19. "Enkai Documentary"

- Double A-side single — First press (DVD/Blu-ray), "Kansha" edition
20. "Opening" – 1:31
21. "Pop Virus" – 4:27
22. "Why Don't You Play in Hell? – 4:02
23. "Yuge" – 4:10
24. "Step" – 3:22
25. "Sakura no Mori" – 6:22
26. "Hada" – 4:25
27. "Ain't Nobody Know" – 4:11
28. "Halfway" – 3:11
29. "Rōfūfu" – 2:25
30. "Mirai" – 3:52
31. "Dancing on the Inside" – 2:25
32. "Purin" – 1:37
33. "Crazy Crazy" – 3:42
34. "Sun" – 4:05
35. "Koi" – 4:13
36. "Same Thing" – 3:32
37. "Hello Song" – 4:42
38. "Watashi" – 3:42
39. "Gratitude Documentary"

== Credits and personnel ==
Credits adapted from "Fushigi" / "Create" on Hoshino's official website

- Instruments

- Gen Hoshino – lead vocals, background vocals, synthesizer (Yamaha DX7), analog synthesizer (Minimoog, Prophet-5), piano
- Mabanua – analog synthesizer (Minimoog, Prophet-5)
- Hirotaka Sakurada – synthesizer (DX7), analog synthesizer (Juno-6), piano, digital piano (Rhodes)
- Shun Ishiwaka – drums
- Hama Okamoto – electric bass
- Ryosuke Nagaoka – electric guitar, background vocals

- Production

- Gen Hoshino – songwriting, production, arrangement, background vocal arrangement, programming
- Mabanua – co-arrangement, programming
- Ryosuke Nagaoka – background vocal arrangement
- Naoyuki Honzawa – analog synth manipulation
- Shojiro Watanabe – mix, recording
- Shigeharu Nakauchi – recording
- Shu Saida – recording assistance
- Ro Heikun – recording assistance
- Takahiro Uchida – mastering

- Locations
- Recorded at Onkio Haus (Ginza) and Victor Studio (Shibuya)
- Mastered at Flair Mastering Works (Shibuya)
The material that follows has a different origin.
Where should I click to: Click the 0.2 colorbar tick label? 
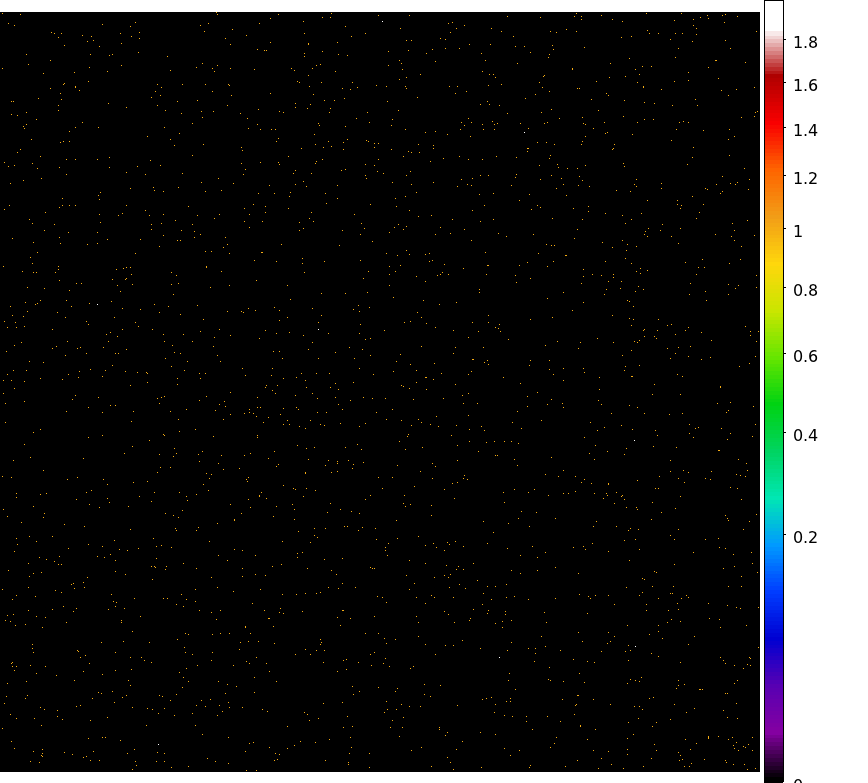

- Music video — Produced with Koe Inc. and Dash

- Kyōtarō Hayashi – direction
- Yuichiro Fujishiro – photography direction
- Daisuke Sakurai – photography direction
- Naoto Tanoue – lighting direction
- Ayato Yotsuya – production management
- Hitoshi Sugai – production
- Yūta Mutō – production
- Kenichi Sasaki – online editing
- Takakusagi Go – hair, make-up
- Teppei – styling
- Gen Hoshino – cast
- Selene – cast

== Charts ==

=== Weekly charts ===

Weekly chart performance for "Fushigi" (2021)
| Chart (2021) | Peak position |
|---|---|
| Global Excl. US (Billboard) | 71 |
| Japan (Billboard Japan Hot 100) | 1 |
| Japanese Combined (Oricon) | 9 |

=== Year-end charts ===

Year-end chart performance for "Fushigi" (2021)
| Chart (2021) | Position |
|---|---|
| Japan (Billboard Japan Hot 100) | 50 |

== Certifications ==

Certifications for "Fushigi"
| Region | Certification | Certified units/sales |
| Japan (RIAJ) For "Fushigi" / "Create" | Gold | 157,686 |
Streaming
| Japan (RIAJ) | Platinum | 100,000,000^{†} |
^{†} Streaming-only figures based on certification alone.